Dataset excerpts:
________

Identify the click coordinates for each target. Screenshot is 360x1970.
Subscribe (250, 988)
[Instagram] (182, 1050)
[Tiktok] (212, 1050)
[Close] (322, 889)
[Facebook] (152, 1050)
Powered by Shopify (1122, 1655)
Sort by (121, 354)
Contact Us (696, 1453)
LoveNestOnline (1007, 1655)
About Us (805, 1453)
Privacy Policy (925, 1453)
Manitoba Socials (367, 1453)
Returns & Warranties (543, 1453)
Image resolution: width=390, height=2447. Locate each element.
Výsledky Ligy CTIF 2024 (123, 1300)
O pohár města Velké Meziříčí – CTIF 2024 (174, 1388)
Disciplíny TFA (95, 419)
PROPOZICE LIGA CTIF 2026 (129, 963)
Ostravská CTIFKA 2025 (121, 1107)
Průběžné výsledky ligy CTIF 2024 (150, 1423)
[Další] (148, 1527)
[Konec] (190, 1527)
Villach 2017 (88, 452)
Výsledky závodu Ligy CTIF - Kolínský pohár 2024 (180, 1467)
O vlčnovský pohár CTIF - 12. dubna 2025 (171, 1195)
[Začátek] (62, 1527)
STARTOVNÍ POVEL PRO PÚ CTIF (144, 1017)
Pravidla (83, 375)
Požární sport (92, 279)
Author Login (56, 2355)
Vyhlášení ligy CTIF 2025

________

# [WORK INSTRUCTIONS]
There is a line with "Privacy Policy (925, 1453)" and a line with "Villach 2017 (88, 452)" above. Copy exactly those two lines and all lines between them, with nothing else.

# [SOLUTION]
Privacy Policy (925, 1453)
Manitoba Socials (367, 1453)
Returns & Warranties (543, 1453)
Image resolution: width=390, height=2447. Locate each element.
Výsledky Ligy CTIF 2024 (123, 1300)
O pohár města Velké Meziříčí – CTIF 2024 (174, 1388)
Disciplíny TFA (95, 419)
PROPOZICE LIGA CTIF 2026 (129, 963)
Ostravská CTIFKA 2025 (121, 1107)
Průběžné výsledky ligy CTIF 2024 (150, 1423)
[Další] (148, 1527)
[Konec] (190, 1527)
Villach 2017 (88, 452)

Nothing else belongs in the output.